具Engel條件之導算恆等式

Abstract

This thesis focuses on kernel inclusions of algebraic automorphisms, generalized derivations with Engel conditions and generalized derivations cocentralizing polynomials. In Chapter 1 we consider algebraic automorphisms with kernel inclusions. Let R be a prime ring. For an automorphism σ of R we let R(σ) def. = {x ∈ R | σ(x) = x}. Assume that σ is algebraic. We characterize the automorphism τ of R such that R(σ) ⊆ R(τ).
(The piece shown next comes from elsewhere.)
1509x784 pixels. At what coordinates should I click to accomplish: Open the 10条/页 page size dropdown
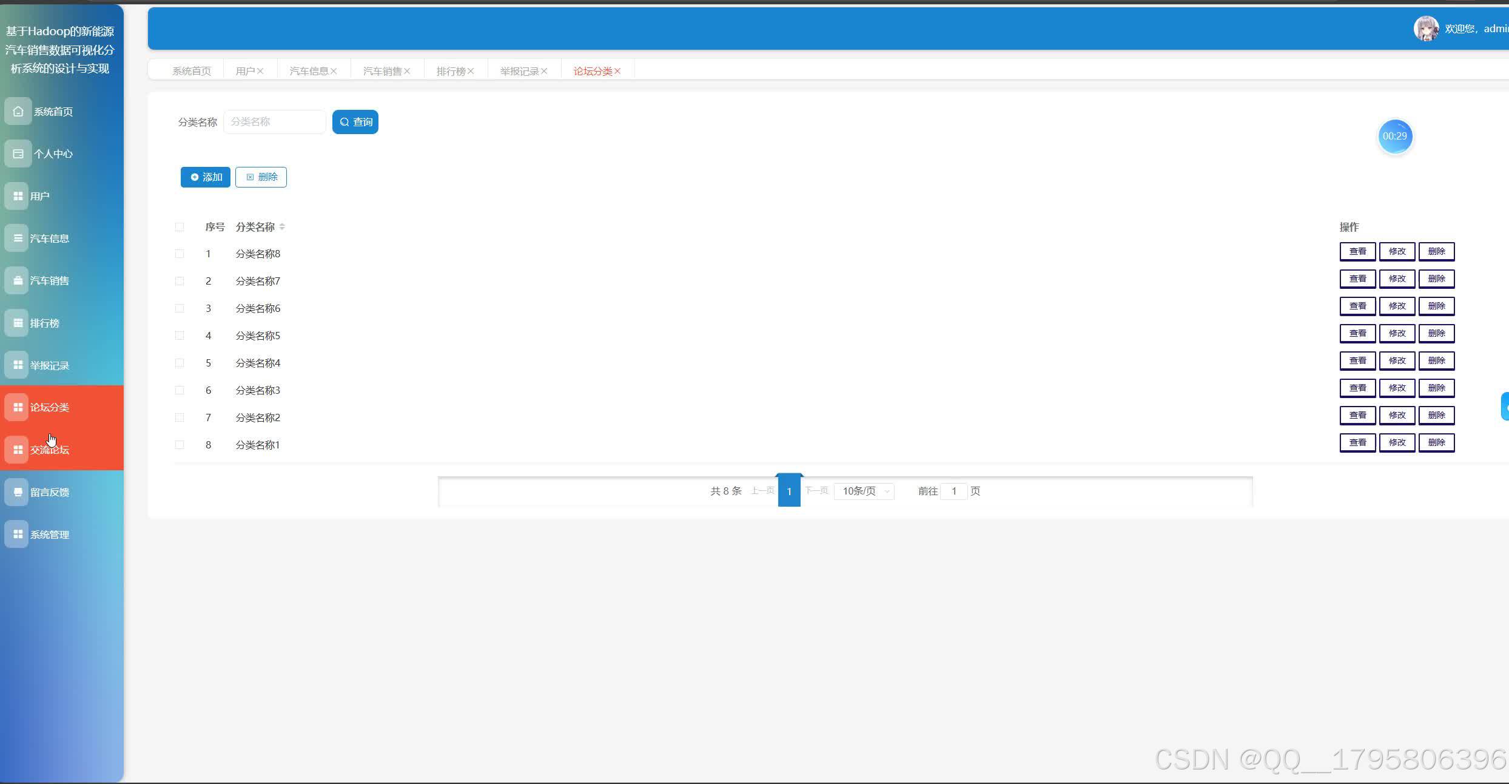[864, 491]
In Chapters 2,3 and 4 we consider certain identities with generalized derivations. Firstly, we concern generalized derivations cocentralizing polynomials. Let R be a prime ring with extended centroid C and let f(X1, . . . ,Xt) be a polynomial over C with zero constant term. Let D and G be generalized derivations of R. We characterize D,G and f(X1, . . . ,Xt) satisfying D(f(x1, . . . , xt))f(x1, . . . , xt) − f(x1, . . . , xt)G(f(x1, . . . , xt))∈ C for all x1, . . . , xt in R. Secondly, we consider certain Engel conditions on polynomials with generalized derivations. Precisely, we characterize D and f(X1, . . . ,Xt) such that the following Engel identity is satisfied: [D(f(x1, . . . , xt)), f(x1, . . . , xt)]k= 0 for all x1, . . . , xt in R. At the end, we concern a generalization of the previous two situations. Precisely, we characterize D,G and f(X1, . . . ,Xt) satisfying [D(f(x1, . . . , xt))f(x1, . . . , xt)−f(x1, . . . , xt)G(f(x1, . . . , xt)), f(x1, . . . , xt)]k= 0 for all x1, . . . , xt in R.